Not what’s easy, or convenient. What takes your breath away, or sets your world on fire.
Doesn’t have to be a person, even. Tell me what it is that’s winning for you, here, in this garden with your damn salad plates and your banged-up cars in the driveway and magnets from places you’ve never even seen, stuck to the fridge, while you’re too scared to do anything else?
And Nora has opened her mouth to argue, but it is Robin who gets there first.
I think you should take a breath, my friend, he says.
Bren looks at him over the Pimm’s jug. There is a measured moment where Robin looks back, unruffled. The three women, looking at them look.
Sweetheart, Josie says, in the end, but Bren says he just – needs a minute – gets up and goes inside, leaving the four of them at the table. A bee drifts near to the dipping oil, then away again. Josie presses her napkin to her mouth.
I’m so sorry, she says.
What are you sorry for, Freya demands. We’ve not even told him what we’re here for and already he’s all riled up.

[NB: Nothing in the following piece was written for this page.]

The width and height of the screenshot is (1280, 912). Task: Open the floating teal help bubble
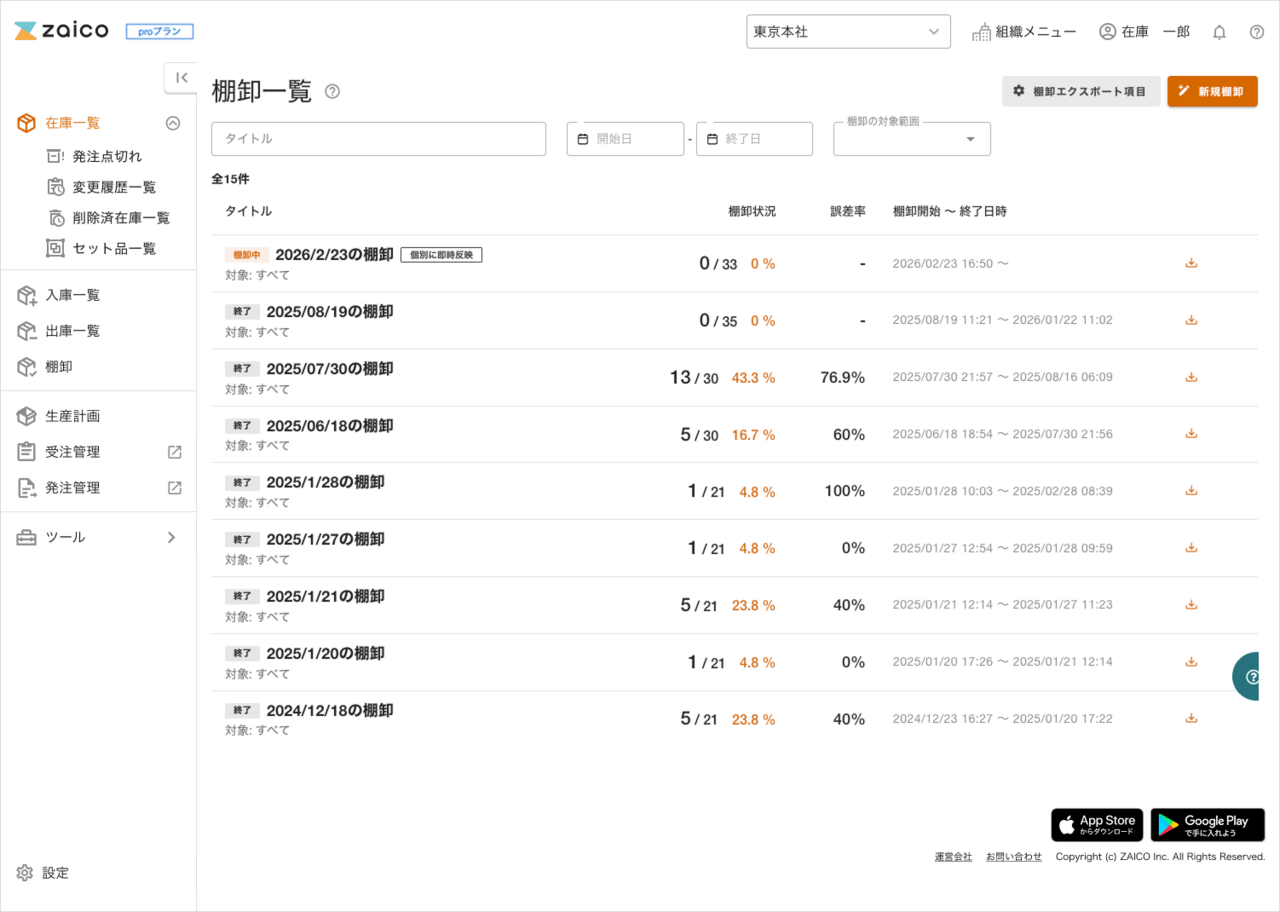pyautogui.click(x=1250, y=677)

He’s right to be upset, Josie says. I am appalling at remembering certain things. It must be the pills.
Or the menopause, Freya says.
I can never keep up with where he is, Josie goes on. I don’t really understand what he does for a living, either. He uses all these words, all these terms that I can’t … quite keep in my brain. I do try.

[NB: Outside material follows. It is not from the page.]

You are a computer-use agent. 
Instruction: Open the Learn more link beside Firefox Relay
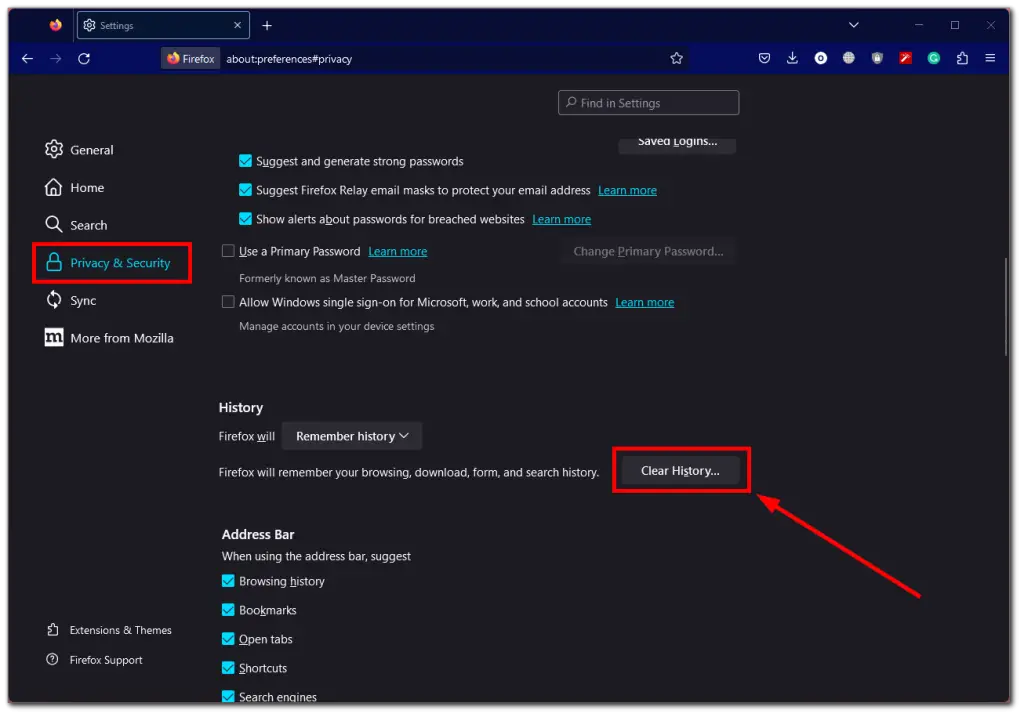pos(627,190)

Course you do, Freya says.
He’s always been so passionate, Josie says. That’s his dad in him. Not me.
Not all passion has to be fire and fantasy, Freya says, standing to scrape the remaining salad onto Robin’s plate. Something to take your breath away, did he say? We’re not any less interesting because we’re not scaling glaciers or naked camping with strangers.
Naked camping? Josie says, startled.
You know, without toilets or electricity.
Wild camping, Nora corrects her.
She rather hopes this might prompt some humour from Robin, but he is picking at his salad leaves, not looking at any of them.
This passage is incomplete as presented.